┌─ Listed records
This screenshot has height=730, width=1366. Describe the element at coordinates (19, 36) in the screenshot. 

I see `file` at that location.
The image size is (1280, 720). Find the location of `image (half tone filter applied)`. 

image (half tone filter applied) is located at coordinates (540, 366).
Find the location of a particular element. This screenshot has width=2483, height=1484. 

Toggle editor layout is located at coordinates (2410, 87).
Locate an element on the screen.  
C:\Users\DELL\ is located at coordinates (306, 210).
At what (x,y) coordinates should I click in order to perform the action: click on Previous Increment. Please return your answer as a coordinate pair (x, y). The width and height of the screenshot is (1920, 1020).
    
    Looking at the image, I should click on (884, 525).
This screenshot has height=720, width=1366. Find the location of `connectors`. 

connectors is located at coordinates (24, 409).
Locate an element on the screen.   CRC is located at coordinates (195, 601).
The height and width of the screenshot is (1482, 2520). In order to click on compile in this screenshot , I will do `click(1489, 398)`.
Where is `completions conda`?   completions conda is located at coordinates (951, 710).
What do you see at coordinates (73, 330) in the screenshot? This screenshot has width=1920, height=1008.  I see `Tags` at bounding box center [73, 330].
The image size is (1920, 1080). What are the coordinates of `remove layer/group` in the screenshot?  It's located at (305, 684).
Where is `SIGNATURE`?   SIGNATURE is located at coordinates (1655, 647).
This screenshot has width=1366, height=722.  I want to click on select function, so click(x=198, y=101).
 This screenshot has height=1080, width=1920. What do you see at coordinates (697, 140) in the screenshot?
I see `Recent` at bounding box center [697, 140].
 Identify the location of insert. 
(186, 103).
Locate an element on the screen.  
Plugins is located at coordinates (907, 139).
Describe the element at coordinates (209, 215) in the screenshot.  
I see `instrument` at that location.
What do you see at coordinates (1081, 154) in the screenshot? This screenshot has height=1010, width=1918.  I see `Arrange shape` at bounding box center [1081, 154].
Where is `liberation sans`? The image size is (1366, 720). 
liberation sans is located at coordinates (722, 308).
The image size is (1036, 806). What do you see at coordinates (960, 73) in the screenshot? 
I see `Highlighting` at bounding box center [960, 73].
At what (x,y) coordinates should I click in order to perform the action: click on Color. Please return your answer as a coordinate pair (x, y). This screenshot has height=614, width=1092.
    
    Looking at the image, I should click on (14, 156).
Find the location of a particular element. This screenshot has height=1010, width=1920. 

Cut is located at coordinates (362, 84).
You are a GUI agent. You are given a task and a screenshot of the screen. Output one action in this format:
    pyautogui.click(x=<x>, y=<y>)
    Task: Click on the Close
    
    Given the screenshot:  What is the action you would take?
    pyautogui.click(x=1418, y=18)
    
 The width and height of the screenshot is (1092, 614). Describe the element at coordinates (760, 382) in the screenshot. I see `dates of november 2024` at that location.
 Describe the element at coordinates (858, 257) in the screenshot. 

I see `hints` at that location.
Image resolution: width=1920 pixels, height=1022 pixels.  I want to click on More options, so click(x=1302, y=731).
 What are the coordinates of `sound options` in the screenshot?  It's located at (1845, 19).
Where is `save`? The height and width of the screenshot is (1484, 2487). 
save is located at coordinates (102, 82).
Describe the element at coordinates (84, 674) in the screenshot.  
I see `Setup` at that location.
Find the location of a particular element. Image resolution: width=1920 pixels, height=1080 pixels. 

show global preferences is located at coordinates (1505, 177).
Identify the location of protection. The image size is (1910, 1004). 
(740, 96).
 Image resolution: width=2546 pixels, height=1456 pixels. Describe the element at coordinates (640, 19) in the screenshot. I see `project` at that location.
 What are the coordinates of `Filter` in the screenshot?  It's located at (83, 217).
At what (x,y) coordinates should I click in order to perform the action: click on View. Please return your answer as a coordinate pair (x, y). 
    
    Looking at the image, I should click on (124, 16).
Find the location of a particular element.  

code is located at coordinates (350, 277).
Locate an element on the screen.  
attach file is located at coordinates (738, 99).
└─
## Exercise
Put every line of the entries above into a JSON list of strings, one string per line, skipping blank lines.

## Exercise result
[
  "This screenshot has height=730, width=1366. Describe the element at coordinates (19, 36) in the screenshot. ",
  "I see `file` at that location.",
  "The image size is (1280, 720). Find the location of `image (half tone filter applied)`. ",
  "image (half tone filter applied) is located at coordinates (540, 366).",
  "Find the location of a particular element. This screenshot has width=2483, height=1484. ",
  "Toggle editor layout is located at coordinates (2410, 87).",
  "Locate an element on the screen.  ",
  "C:\\Users\\DELL\\ is located at coordinates (306, 210).",
  "At what (x,y) coordinates should I click in order to perform the action: click on Previous Increment. Please return your answer as a coordinate pair (x, y). The width and height of the screenshot is (1920, 1020).",
  "    Looking at the image, I should click on (884, 525).",
  "This screenshot has height=720, width=1366. Find the location of `connectors`. ",
  "connectors is located at coordinates (24, 409).",
  "Locate an element on the screen.   CRC is located at coordinates (195, 601).",
  "The height and width of the screenshot is (1482, 2520). In order to click on compile in this screenshot , I will do `click(1489, 398)`.",
  "Where is `completions conda`?   completions conda is located at coordinates (951, 710).",
  "What do you see at coordinates (73, 330) in the screenshot? This screenshot has width=1920, height=1008.  I see `Tags` at bounding box center [73, 330].",
  "The image size is (1920, 1080). What are the coordinates of `remove layer/group` in the screenshot?  It's located at (305, 684).",
  "Where is `SIGNATURE`?   SIGNATURE is located at coordinates (1655, 647).",
  "This screenshot has width=1366, height=722.  I want to click on select function, so click(x=198, y=101).",
  " This screenshot has height=1080, width=1920. What do you see at coordinates (697, 140) in the screenshot?",
  "I see `Recent` at bounding box center [697, 140].",
  " Identify the location of insert. ",
  "(186, 103).",
  "Locate an element on the screen.  ",
  "Plugins is located at coordinates (907, 139).",
  "Describe the element at coordinates (209, 215) in the screenshot.  ",
  "I see `instrument` at that location.",
  "What do you see at coordinates (1081, 154) in the screenshot? This screenshot has height=1010, width=1918.  I see `Arrange shape` at bounding box center [1081, 154].",
  "Where is `liberation sans`? The image size is (1366, 720). ",
  "liberation sans is located at coordinates (722, 308).",
  "The image size is (1036, 806). What do you see at coordinates (960, 73) in the screenshot? ",
  "I see `Highlighting` at bounding box center [960, 73].",
  "At what (x,y) coordinates should I click in order to perform the action: click on Color. Please return your answer as a coordinate pair (x, y). This screenshot has height=614, width=1092.",
  "    Looking at the image, I should click on (14, 156).",
  "Find the location of a particular element. This screenshot has height=1010, width=1920. ",
  "Cut is located at coordinates (362, 84).",
  "You are a GUI agent. You are given a task and a screenshot of the screen. Output one action in this format:",
  "    pyautogui.click(x=<x>, y=<y>)",
  "    Task: Click on the Close",
  "    Given the screenshot:  What is the action you would take?",
  "    pyautogui.click(x=1418, y=18)",
  " The width and height of the screenshot is (1092, 614). Describe the element at coordinates (760, 382) in the screenshot. I see `dates of november 2024` at that location.",
  " Describe the element at coordinates (858, 257) in the screenshot. ",
  "I see `hints` at that location.",
  "Image resolution: width=1920 pixels, height=1022 pixels.  I want to click on More options, so click(x=1302, y=731).",
  " What are the coordinates of `sound options` in the screenshot?  It's located at (1845, 19).",
  "Where is `save`? The height and width of the screenshot is (1484, 2487). ",
  "save is located at coordinates (102, 82).",
  "Describe the element at coordinates (84, 674) in the screenshot.  ",
  "I see `Setup` at that location.",
  "Find the location of a particular element. Image resolution: width=1920 pixels, height=1080 pixels. ",
  "show global preferences is located at coordinates (1505, 177).",
  "Identify the location of protection. The image size is (1910, 1004). ",
  "(740, 96).",
  " Image resolution: width=2546 pixels, height=1456 pixels. Describe the element at coordinates (640, 19) in the screenshot. I see `project` at that location.",
  " What are the coordinates of `Filter` in the screenshot?  It's located at (83, 217).",
  "At what (x,y) coordinates should I click in order to perform the action: click on View. Please return your answer as a coordinate pair (x, y). ",
  "    Looking at the image, I should click on (124, 16).",
  "Find the location of a particular element.  ",
  "code is located at coordinates (350, 277).",
  "Locate an element on the screen.  ",
  "attach file is located at coordinates (738, 99)."
]